Preconceito, mente aberta e limitações
Habituados que estamos a repescar pelas esquinas o que a plebe vai cochichando, entendendo que onde mais esquinas há existem hoje em dia universidades, ministérios e centros culturais, e por plebe o que invade o espaço público, podemos ouvir com algum sorriso o que por lá se vai dizendo.
Uma das frases mais ouvidas é a seguinte” eu não tenho preconceitos, tenho mente aberta, procuro ver as coisas sem limitações”.
Como os gregos nos ensinaram, uma das formas de ver lucidamente as coisas é ver os seus fundamentos, a sua forma, os seus efeitos e as suas finalidades. Para o leitor mais atento facilmente se reconhece aqui algo próximo da teoria das quatro causas de Aristóteles.
Vejamos os fundamentos deste dito popularucho. Porque diz a plebe que tem mente aberta? Porque tem memória de as antigas classes dominantes viajarem. Ou os peregrinos. Quem viajava estava rodeado de uma aura especial. Ou era senhor, que partia para a guerra ou para o matrimónio, ou era aventureiro cruzado, peregrino que via o que era mais importante ver: Roma, Jerusalém, Santiago de Compostela. O que viaja viu outras coisas, não é o que fica preso à gleba, ao pedacito de terra em que se instala o servo, o simples agricultor. O fundamento desta frase é medieval e mesmo antigo. Quem diz que tem mente aberta está a dizer que não é servo da gleba, mero sedentário sem alternativa. Diz-se nobre ou peregrino, pronto para a viagem.

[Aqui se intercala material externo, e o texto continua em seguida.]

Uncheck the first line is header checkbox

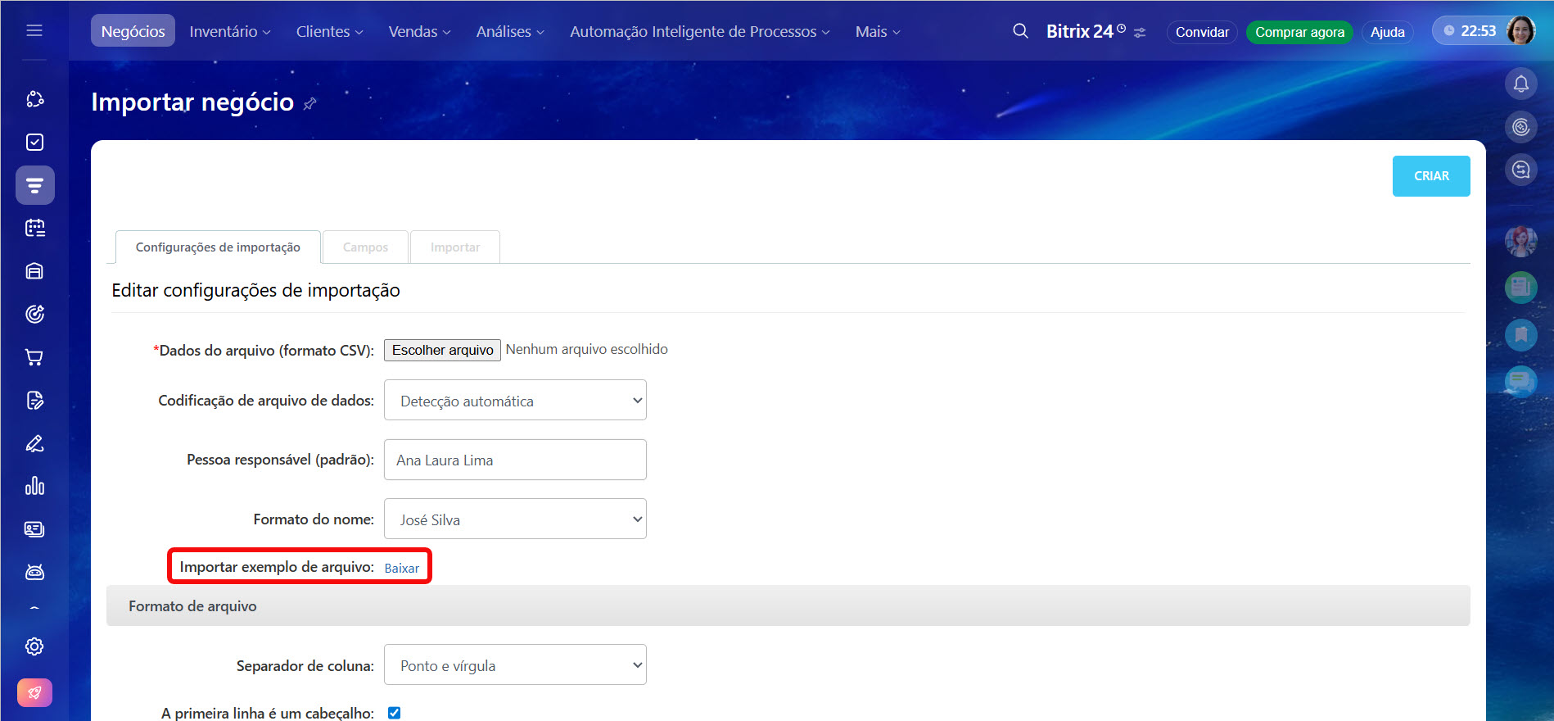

Mas qual é a forma que adopta para fazer essa viagem que lhe dá tanta abertura? A do turismo. Quem o afirma é geralmente consumidor passivo de viagens pré-formatadas, com destinos bem seguros. Faz as vacinas impostas por lei quando viaja para países com risco de malária e não larga nunca o guia turístico. A sua abertura está enquadrada por padrões pré-definidos, em que o risco é reduzido ao mínimo. Abre-se ao mundo, mas desde que o mundo seja feito à sua imagem e semelhança. Exagero meu? Entre as pessoas ditas abertas que encontramos? Procuremos entre elas os grandes estudiosos de hieróglifos, de sânscrito, de grego clássico. O vazio. Tentemos ver entre essas pessoas ditas abertas se se abrem à História do cálculo infinitesimal. Nada veremos. Ou as que se abrem ao estudo do Madhyamika... Nem sabem o que isso é. A que se abrem estas pessoas? Ao que já está aberto, disponível. A forma é da abertura própria, mas não alheia. Não abrem tesouros escondidos porque já se consideram um tesouro escondido. Quem se diz aberto é em boa verdade quem se considera um tesouro por explorar. Forma presunçosa da modéstia pública.
Quais são os efeitos desta abertura? A passividade, para começar. Sendo eu aberto, basta-me esperar sentado o vento que passa. Pode ser que este me atire à cara uma banana caída de alguma árvore. Mas numa cabeça totalmente aberta entra todo o disparate. Aberto a tudo, tudo lhe entra, aceita sem critério. Um dos outros riscos de se ser demasiado aberto é que quem o é não retém as ideias. Assim como elas chegam, assim se vão embora. Por isso, o homem dito aberto não tem noção da consistência, da coerência. Defende uma coisa e a sua contrária, mas nem tem consciência de o estar a fazer. É natural. Porque a coerência é sempre o resultado de uma procura e não de uma passividade.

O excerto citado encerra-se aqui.